Sponsored by the Environmental Justice League of Massachusetts, Pueblo and GreenRoots, Gabriela Coletta and Tania Del Rio fielded questions in the hour-long forum.
One of the three questions posed to each candidate that stuck out was whether they felt Massport was doing enough to mitigate its emissions and its carbon footprint at Logan Airport.
“It’s not enough at all,” said Coletta who answered first. “Community activism against Logan Airport is in my DNA and my activism won’t stop short at any Massport boundary. Massport likes to say that they don’t have enough money to do x,y and z but the fact is they’ve had the highest levels of air travel since the pandemic. East Boston has numerous levers of negotiation to receive the compensation and dignity that residents deserve. We have community leaders and activists to thank for things that have happened in the past for airport impact reduction strategies, including an airport sponsored community filtration program, reduction in nighttime overflights and a dramatic diversion of passenger car traffic to Logan.”
Coletta said as City Councilor she would demand municipal action in defense of the environmental rights of her constituents.

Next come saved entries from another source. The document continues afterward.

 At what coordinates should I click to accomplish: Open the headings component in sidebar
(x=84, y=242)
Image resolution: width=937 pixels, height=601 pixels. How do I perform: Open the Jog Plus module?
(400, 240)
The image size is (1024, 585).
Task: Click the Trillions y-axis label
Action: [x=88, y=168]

“We just can’t look away from the impacts this airport has on our Environmental Justice Community,” she said. “The City of Boston has largely looked away and hasn’t engaged Massport but I hope that will end. Mayor Michelle Wu in her Green New Deal plan makes clear that she wants to reduce CO2 emissions and create a city centered on social and ecological justice but it makes no mention of Boston’s single emission source which is Logan Airport. So we want progress and progress is absolutely possible, but not if the state and Massport planners continue to fight for the status quo.The City of Boston must become a forceful and ferocious advocate for equity and I intend to be a strong advocate and ally for the community and pushing them in partnership with my entire state delegation to ensure that this community gets what it deserves and covering the cost of installing HEPA air filtration systems across the community.”
Answering next, Del Rio commented that Masport is creating 35,000 pounds of pollutants on average daily and most of that is coming directly into our neighborhood.
“It’s causing health issues, public health issues, specifically with our children who present higher asthma rates,” said Del Rio. “It’s the ultrafine particles that are coming out of there (Logan) that are even thought to be producing developmental delays of many of our kinds. So this is a public health issue for all of us. As a mother, obviously I’m worried about my children, we can see the airport from our window. We recently saw that Massport put forth a $1 billion plan to reduce its impact over the next decade, but the devils in the details because when you look at it, it’s depending too heavily on carbon offsets and those are not mitigation efforts that are carried out locally. So for us, what we’re trying to see Massport do is reduce its emissions and we have to be clear that it’s not just from airplanes and jet fuel that those emissions are coming. They’re also coming from traffic, car traffic, vehicle traffic that comes into the airport, from different parts of the state.”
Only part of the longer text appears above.